* _Objective_
Set down, without changes, the part of the material that opens with the line containing "Task: Open the MetaEditor IDE icon" and closes with the line containing "Action: point(181,46)", both of those lines included. Leave the pictures out of your answer.

* _Exercise inputs_
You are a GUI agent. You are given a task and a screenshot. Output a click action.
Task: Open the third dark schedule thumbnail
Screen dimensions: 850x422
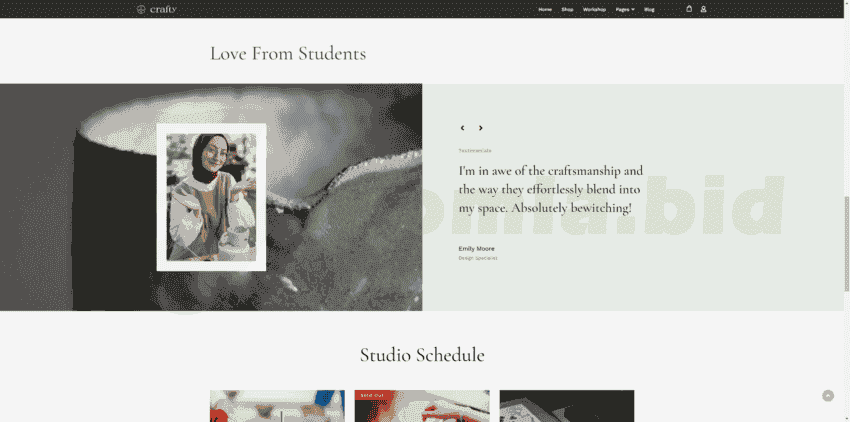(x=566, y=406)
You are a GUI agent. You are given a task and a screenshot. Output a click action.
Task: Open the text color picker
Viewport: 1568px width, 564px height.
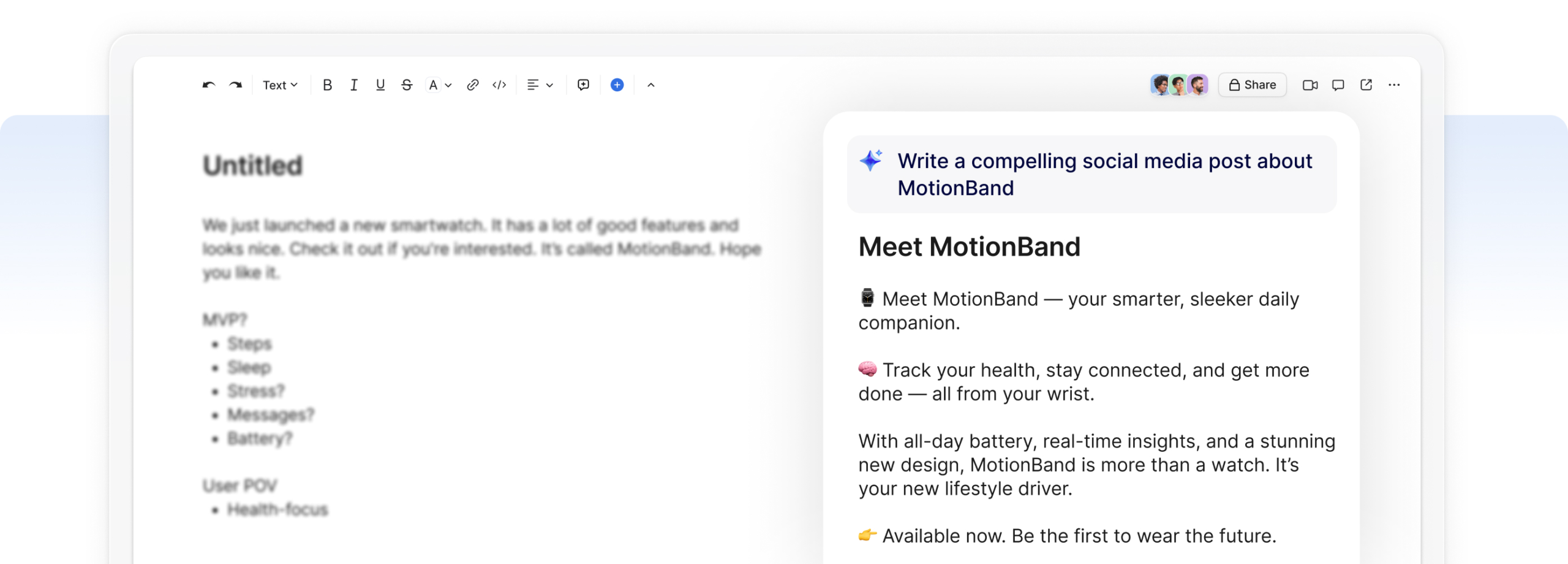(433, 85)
==
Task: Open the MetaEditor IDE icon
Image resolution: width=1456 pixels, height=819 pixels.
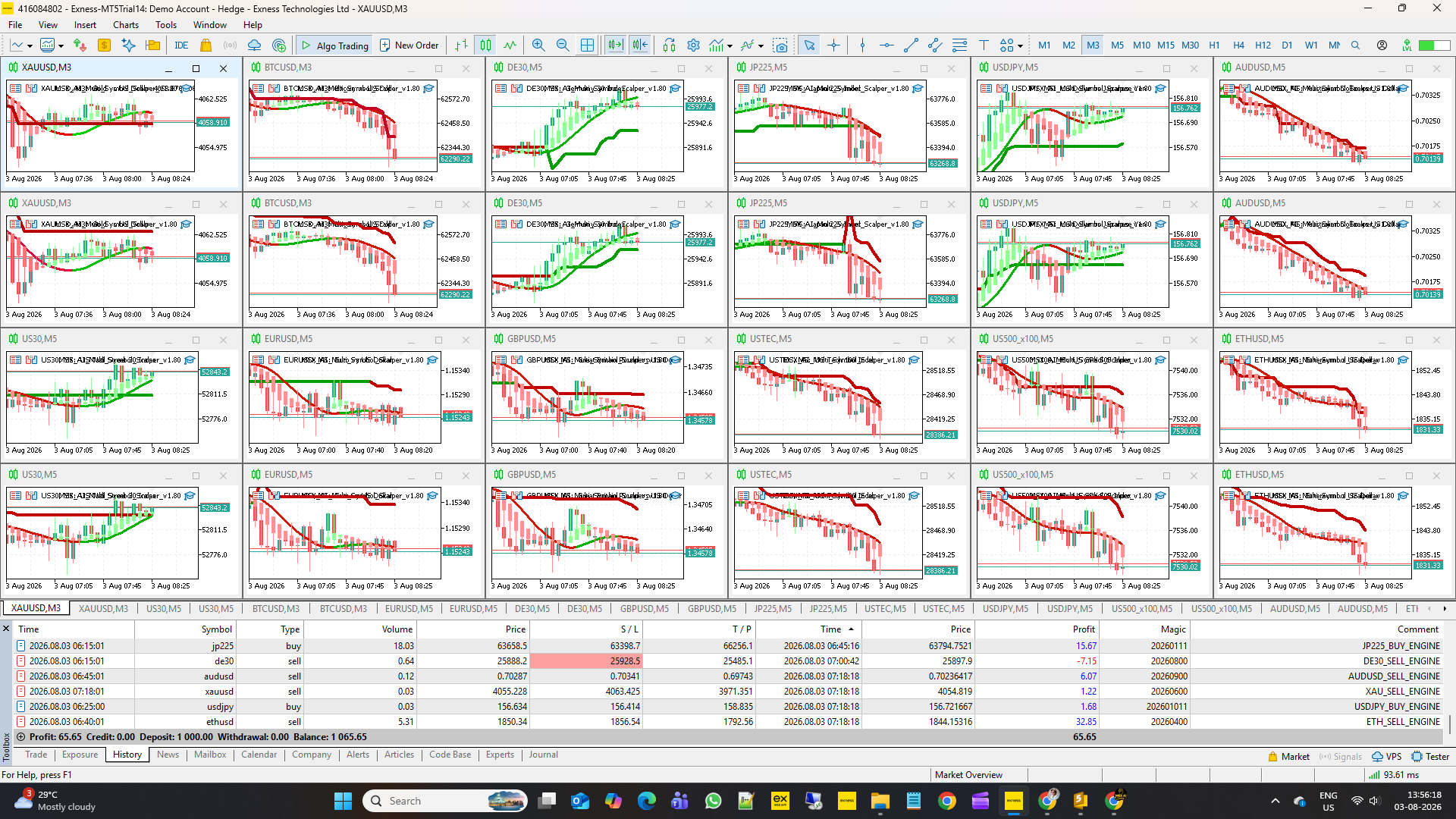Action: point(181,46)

* _Exercise answer_
Task: Open the MetaEditor IDE icon
Image resolution: width=1456 pixels, height=819 pixels.
Action: point(181,46)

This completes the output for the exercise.